研究課題
若手研究(B)
地域住民を対象とした縦断研究から、エストロゲン受容体遺伝子型を考慮し大豆製品摂取が認知機能低下を抑制するか否かを明らかにすることを目的とした。解析の結果、①女性ではより多くの大豆製品摂取量によって認知機能低下リスクが低下した。②男女ともにWAIS-R下位検査得点の15年間の変化には大豆製品摂取量の多寡は影響しなかった。③女性ではエストロゲン受容体遺伝子型の違いにより大豆製品摂取量と認知機能低下リスクとの間に異なる関連性が見られた。このことから大豆製品をより多く摂取する食生活は認知機能低下を抑制する上で重要だが、その関連性には性とエストロゲン受容体遺伝子型の違いが関与する可能性が示唆された。
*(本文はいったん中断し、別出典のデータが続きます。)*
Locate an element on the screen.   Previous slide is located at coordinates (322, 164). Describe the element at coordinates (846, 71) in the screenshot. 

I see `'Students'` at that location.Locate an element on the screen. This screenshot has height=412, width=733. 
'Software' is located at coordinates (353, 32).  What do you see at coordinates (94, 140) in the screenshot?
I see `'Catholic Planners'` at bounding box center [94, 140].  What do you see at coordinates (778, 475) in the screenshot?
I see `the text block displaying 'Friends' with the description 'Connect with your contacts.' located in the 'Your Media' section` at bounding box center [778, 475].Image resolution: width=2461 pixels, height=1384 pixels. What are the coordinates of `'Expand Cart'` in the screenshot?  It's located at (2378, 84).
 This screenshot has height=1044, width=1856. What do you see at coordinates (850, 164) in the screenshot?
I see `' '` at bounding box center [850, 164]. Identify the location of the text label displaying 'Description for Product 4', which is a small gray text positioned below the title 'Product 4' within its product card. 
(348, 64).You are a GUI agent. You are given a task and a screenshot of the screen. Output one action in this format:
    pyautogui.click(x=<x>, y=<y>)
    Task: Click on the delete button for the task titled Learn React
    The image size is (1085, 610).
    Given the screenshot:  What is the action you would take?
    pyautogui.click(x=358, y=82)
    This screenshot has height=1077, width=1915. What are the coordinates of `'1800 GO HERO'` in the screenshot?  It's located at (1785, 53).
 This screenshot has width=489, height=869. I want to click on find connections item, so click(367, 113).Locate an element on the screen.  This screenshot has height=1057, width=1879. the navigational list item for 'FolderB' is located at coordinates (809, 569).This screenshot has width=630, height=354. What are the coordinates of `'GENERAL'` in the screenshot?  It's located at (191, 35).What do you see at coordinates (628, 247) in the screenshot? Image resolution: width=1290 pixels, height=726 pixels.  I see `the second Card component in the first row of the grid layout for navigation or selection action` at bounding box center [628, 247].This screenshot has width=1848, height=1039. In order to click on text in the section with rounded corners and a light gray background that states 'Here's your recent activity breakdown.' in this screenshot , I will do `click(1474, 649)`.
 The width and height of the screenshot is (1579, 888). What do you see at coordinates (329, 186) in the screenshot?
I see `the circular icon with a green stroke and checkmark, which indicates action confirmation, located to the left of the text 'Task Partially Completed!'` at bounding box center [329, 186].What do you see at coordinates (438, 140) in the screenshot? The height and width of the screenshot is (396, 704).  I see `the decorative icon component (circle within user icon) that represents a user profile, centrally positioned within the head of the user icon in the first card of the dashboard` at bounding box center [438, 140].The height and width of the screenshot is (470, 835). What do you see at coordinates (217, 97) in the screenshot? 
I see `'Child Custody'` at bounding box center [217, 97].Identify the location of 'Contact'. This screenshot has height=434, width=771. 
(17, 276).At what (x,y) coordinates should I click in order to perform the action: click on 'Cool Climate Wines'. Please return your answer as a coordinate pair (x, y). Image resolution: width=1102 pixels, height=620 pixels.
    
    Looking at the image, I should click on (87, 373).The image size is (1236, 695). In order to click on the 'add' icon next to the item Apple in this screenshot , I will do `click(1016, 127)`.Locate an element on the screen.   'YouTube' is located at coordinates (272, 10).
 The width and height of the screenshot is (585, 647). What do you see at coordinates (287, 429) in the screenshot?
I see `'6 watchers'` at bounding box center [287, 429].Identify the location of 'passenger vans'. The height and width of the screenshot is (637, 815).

本研究から大豆製品摂取が日本人中高年者の加齢に伴う認知機能低下リスクを抑制するのに重要であるが、その関連性は性、エストロゲン受容体遺伝子型によって異なる可能性があることを明らかにできた。本研究結果は、加齢とともに衰える認知機能を個人の体質に応じて介入可能な食事によって維持する可能性を見出すものであり、栄養指導などの場面において認知機能維持に必要な大豆摂取内容を提案でき、効果的かつ具体的な食行動に役立てることができる。また、日本の伝統的な食品である大豆製品が認知機能低下リスクを抑制する可能性があることから、大豆製品を取り入れた食事(和食)の良さを科学的に発信できる。